= Tuệ Trung =

Tuệ Trung Thượng Sĩ (慧中上士) (1230–1291) was an influential Buddhist lay practitioner and skilled poet of the Thiền (Zen) tradition during the Tran Dynasty in Vietnam. Tue Trung authored treatises on Pure Land and Thien teachings.

==Biography==

In his early years, Tue Trung was the eldest son in a branch of the royal clan of Tran with the lay name of Trần Tung (陳嵩). He was the elder brother of the Queen of Vietnam, Nguyên Thánh Thiên Cảm (wife of King Tran Thanh Tong and mother of King Trần Nhân Tông), and of the famous general-saint Trần Hưng Đạo.

In the Tran campaigns that confronted the Sino-Mongolian invasion of Kublai Khan, in 1285 and 1288, Tran Tung was among the generals who repelled the Mongol invasions.

When the campaigns had concluded, he retreated from worldly activities and became a Buddhist practitioner.

His teacher was a monk named Tieu Dao, a representative of the Wu Yantong lineage of Buddhism, named for its founder, a student of Baizhang Huaihai who had come to Vietnam. Tue Trung is considered Tieu Dao's best pupil. He would not leave home for monastery, but his vast education and his ability to explain the Buddhist doctrine made him the most famous Buddhist teacher of his time.

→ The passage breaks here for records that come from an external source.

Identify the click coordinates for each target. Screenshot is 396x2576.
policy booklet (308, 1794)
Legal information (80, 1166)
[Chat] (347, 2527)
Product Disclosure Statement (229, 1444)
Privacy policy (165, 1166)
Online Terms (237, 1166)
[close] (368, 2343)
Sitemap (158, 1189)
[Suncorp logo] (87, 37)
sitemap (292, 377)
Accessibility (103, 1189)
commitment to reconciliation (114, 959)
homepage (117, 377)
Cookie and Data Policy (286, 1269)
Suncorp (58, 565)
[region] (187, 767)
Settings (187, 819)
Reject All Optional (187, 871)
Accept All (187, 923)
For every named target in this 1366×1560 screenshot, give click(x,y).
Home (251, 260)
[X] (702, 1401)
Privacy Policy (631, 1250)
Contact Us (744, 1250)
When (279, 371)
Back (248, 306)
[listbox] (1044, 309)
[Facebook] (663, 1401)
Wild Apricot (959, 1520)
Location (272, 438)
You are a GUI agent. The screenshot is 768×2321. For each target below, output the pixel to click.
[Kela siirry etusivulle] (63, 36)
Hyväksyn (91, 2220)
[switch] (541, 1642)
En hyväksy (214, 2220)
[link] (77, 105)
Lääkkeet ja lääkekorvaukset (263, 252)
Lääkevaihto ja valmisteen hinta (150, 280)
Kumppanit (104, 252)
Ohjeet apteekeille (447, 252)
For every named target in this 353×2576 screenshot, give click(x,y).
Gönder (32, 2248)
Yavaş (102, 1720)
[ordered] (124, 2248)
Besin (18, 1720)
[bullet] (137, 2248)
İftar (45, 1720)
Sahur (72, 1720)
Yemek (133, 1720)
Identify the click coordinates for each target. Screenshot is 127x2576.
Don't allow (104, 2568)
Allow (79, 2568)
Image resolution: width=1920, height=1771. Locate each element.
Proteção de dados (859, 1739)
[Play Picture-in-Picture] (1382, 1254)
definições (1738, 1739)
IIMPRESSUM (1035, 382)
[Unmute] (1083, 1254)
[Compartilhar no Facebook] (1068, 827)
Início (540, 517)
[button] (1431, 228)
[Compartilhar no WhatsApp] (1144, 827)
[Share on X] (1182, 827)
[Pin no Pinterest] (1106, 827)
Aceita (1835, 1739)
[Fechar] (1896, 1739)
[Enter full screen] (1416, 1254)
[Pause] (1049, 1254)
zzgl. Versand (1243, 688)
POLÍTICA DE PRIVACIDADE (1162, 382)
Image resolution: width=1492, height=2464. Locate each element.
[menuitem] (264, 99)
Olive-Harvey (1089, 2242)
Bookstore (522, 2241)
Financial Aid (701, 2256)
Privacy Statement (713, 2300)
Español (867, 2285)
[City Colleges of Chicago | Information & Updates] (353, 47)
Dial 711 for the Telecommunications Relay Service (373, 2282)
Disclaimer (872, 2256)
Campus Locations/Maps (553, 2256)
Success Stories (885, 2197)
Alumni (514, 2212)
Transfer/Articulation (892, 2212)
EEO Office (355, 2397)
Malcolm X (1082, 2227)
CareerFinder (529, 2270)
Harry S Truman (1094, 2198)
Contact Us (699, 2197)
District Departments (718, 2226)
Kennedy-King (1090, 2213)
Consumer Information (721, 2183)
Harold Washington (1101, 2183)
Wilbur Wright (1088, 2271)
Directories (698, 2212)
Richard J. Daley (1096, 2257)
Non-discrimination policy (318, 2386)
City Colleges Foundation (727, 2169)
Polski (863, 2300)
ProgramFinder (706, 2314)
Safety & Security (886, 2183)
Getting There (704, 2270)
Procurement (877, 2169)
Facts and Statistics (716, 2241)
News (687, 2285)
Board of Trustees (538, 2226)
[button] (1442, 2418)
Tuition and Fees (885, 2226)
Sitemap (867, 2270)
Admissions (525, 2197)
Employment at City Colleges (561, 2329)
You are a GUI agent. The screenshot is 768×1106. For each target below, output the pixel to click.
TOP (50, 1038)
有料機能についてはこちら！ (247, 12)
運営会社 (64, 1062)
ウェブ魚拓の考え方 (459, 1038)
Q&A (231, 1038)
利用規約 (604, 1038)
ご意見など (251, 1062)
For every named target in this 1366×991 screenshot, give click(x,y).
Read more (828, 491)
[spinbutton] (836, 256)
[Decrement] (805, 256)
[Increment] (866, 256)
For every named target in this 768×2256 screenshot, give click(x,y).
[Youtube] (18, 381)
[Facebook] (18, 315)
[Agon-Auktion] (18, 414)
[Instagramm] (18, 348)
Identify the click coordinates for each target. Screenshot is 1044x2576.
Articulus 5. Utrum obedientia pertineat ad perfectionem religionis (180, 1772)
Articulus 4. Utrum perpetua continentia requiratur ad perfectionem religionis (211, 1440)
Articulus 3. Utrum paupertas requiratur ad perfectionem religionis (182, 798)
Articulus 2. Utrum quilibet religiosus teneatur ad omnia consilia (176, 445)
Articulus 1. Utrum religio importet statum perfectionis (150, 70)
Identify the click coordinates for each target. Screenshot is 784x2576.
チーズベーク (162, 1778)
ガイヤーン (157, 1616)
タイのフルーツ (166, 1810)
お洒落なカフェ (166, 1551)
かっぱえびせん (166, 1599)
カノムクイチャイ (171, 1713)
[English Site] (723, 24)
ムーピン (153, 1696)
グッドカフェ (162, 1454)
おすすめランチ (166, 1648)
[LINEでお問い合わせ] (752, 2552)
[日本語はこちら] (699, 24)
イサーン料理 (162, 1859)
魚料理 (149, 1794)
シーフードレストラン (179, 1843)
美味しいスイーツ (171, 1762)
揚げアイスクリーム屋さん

In his turn, Tue Trung made his spiritual heir Trần Nhân Tông, the king who after abdication founded the Trúc Lâm (Bamboo Grove) school, the tradition of Buddhism that is sometimes considered to be the first Vietnamese-born Buddhist tradition.

Via Trần Nhân Tông, Tue Trung is part of the lineage of such modern Buddhist masters as Thích Nhất Hạnh.

== Teaching and heritage ==
Being essentially a Chan Buddhist tradition, the teaching of Tue Trung emphasized non-duality up to demonstrative negation of the value of formal meditation and rituals.

Tue Trung's magnum opus, The Analects of Tue Trung Thuong Si, is a Buddhist text written in form of dialogue, which survives to this day. Several of Tue Trung's poems are still cited.

Tue Trung became a legendary master often referred to in Buddhist lectures and literature. The most popular is the example of him stepping on horse's manure in silent reply to the question of the nature of Buddhism. He is being actively referred to as a central Vietnamese Buddhist image to this day.